The film also shares a chunk of its production staff with the Otomo film Steamboy; according to the liner notes, Sunrise studio was gearing up for a sequel to Steamboy after the first film was completed. When the project fell through (presumably due to Steamboy's failure at the box office), they decided to apply the computer techniques they'd been working on to a smaller project, and picked an Otomo manga short to base it on. Otomo didn't, however, have much input into the movie past that.

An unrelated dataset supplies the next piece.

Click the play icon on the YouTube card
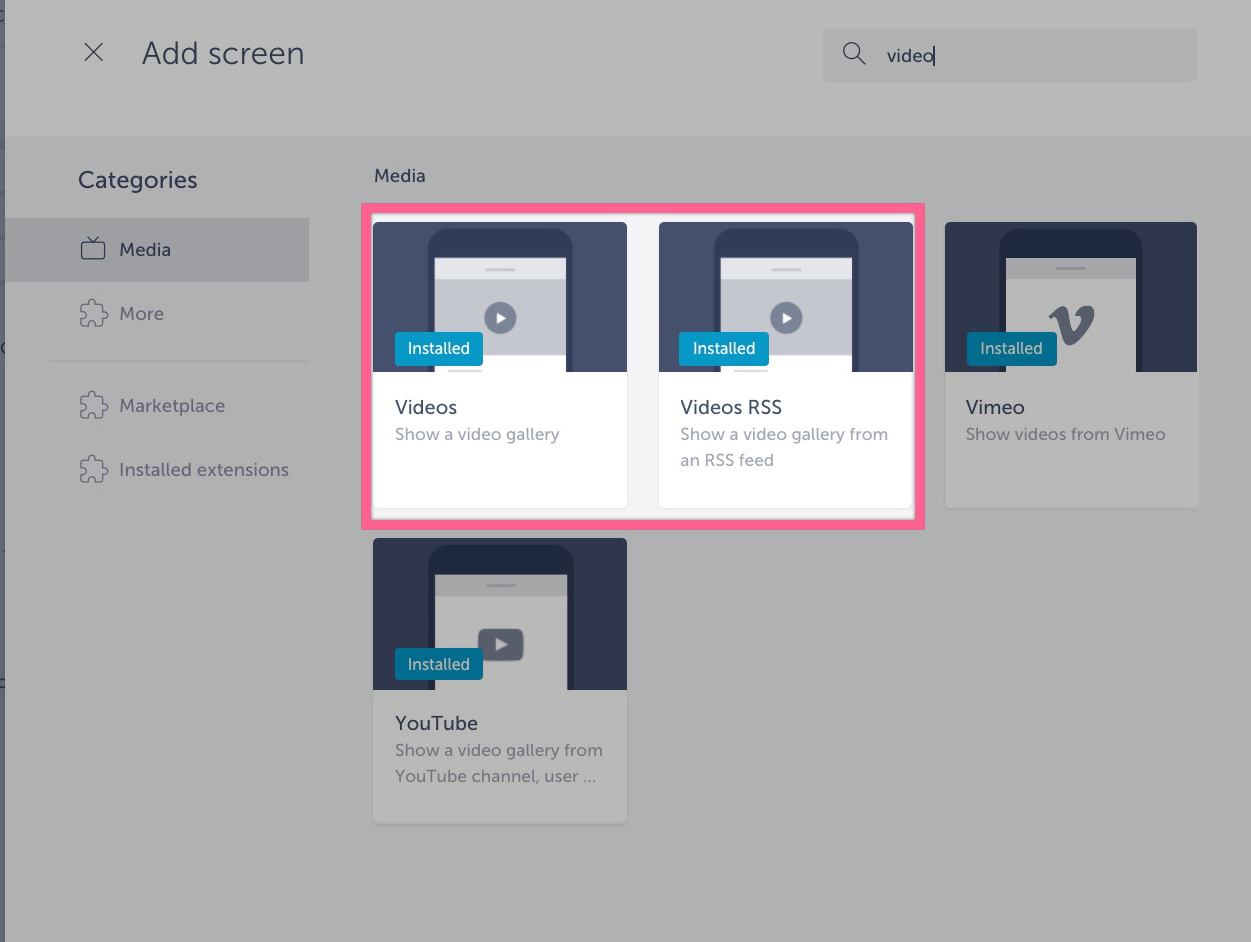The height and width of the screenshot is (942, 1251). tap(500, 644)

Aside from the mostly-real Tokyo locales, there are a number of cultural references and in-jokes in the background; the liner notes explain them pretty clearly, and are worth reading.
US DVD Review
The US DVD release features Japanese-only audio in Dolby 5.1 and an English subtitle track, plus a good selection of extras: A lengthy making-of featurette (almost as long as the film), an audio commentary track with some of the production staff, interviews, the theatrical trailer, and a 12-page booklet with interviews, background information, and liner notes. It's also very pricey as of this writing.

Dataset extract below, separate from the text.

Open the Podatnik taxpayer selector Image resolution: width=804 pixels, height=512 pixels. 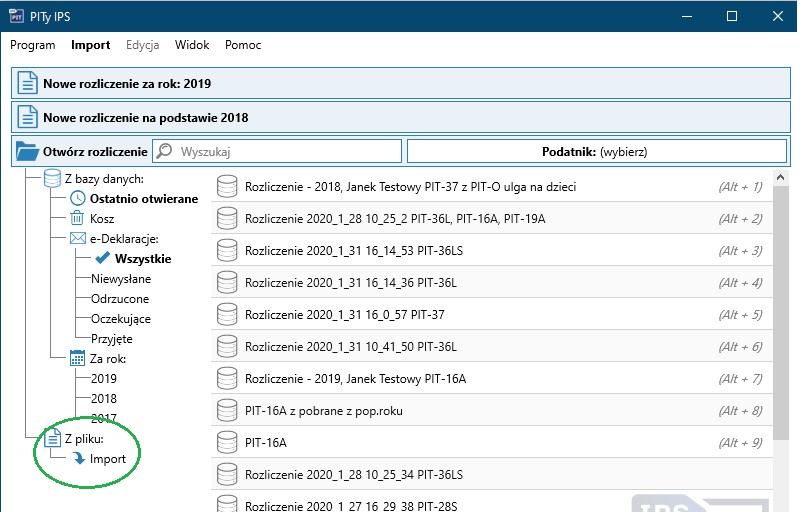click(596, 151)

As with all of Bandai's Honneamise-label Blu-ray discs, this one shares a couple of features. One, it's entirely bilingual--the first thing you get to pick when firing up the disc is which language to show the menus in. Two, it is spectacularly expensive. I assume the latter is because of the former (the US may now share a region code with Japan, but videos still cost way more on that side of the Pacific), but it begs the question of whether a 40-minute kids' movie is worth in the ballpark of $50 (retail price $65, street currently around $45). The price actually isn't much different from the DVD version, but the answer is still "almost certainly not."
As for what it gets out of the Blu-ray treatment, again not much. Due mostly to the relatively soft visual style, there's almost nothing in the way of fine linework on the character art, and apart from a few scenes of Tokyo even the backgrounds aren't notably detailed or pretty, so all that extra resolution gets you little if any noticeable improvement. The soundtrack, similarly, doesn't contain anything that is going to show off the fancy Dolby TruHD 5.1 audio for those with sufficiently equipped sound systems. They didn't even bother to toss in an uncompressed 5.1 soundtrack for audiophiles, just stereo PCM. Then again, since the DVD costs nearly as much, if you have the hardware and simply must own the movie, you might as well go high-def.

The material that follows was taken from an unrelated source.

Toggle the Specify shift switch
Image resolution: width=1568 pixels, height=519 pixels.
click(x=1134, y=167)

Special features consist of a making-of featurette nearly as long as the movie, interviews with Otomo, the character designer, and the animation director, a commentary soundtrack on the feature itself, and the theatrical trailer. There's also a 12-page color booklet with some interesting liner notes, short interviews, and background info. Given that the visuals have little to gain from Blu-ray resolution, and the special features are no different from the DVD version, there's really nothing to make this a worthwhile Blu-ray purchase, particularly given the extravagant price. And that's before you take into account that the movie isn't all that good anyway.
The box is labeled 7-up, and despite quite a bit of fighting, that seems about right; it's on the realistic side but bloodless and there doesn't appear to be anyone seriously injured. The only thing of note are some general concepts about outcasts from society that might spur discussions with parents.
Violence: 1 - There's a lot of fighting, but it's entirely bloodless and even the dramatic tension is mild.
Nudity: 0 - Nothing whatsoever.
Sex/Mature Themes: 0 - Nothing.
Language: 1 - A bit of rough language does sneak into the subtitles.
Available in North America from Honneamise on subtitled (only) DVD and Blu-ray disc, and a little hard to find--anime-specific retailers carry Honneamise titles, but even Amazon doesn't stock them for some reason.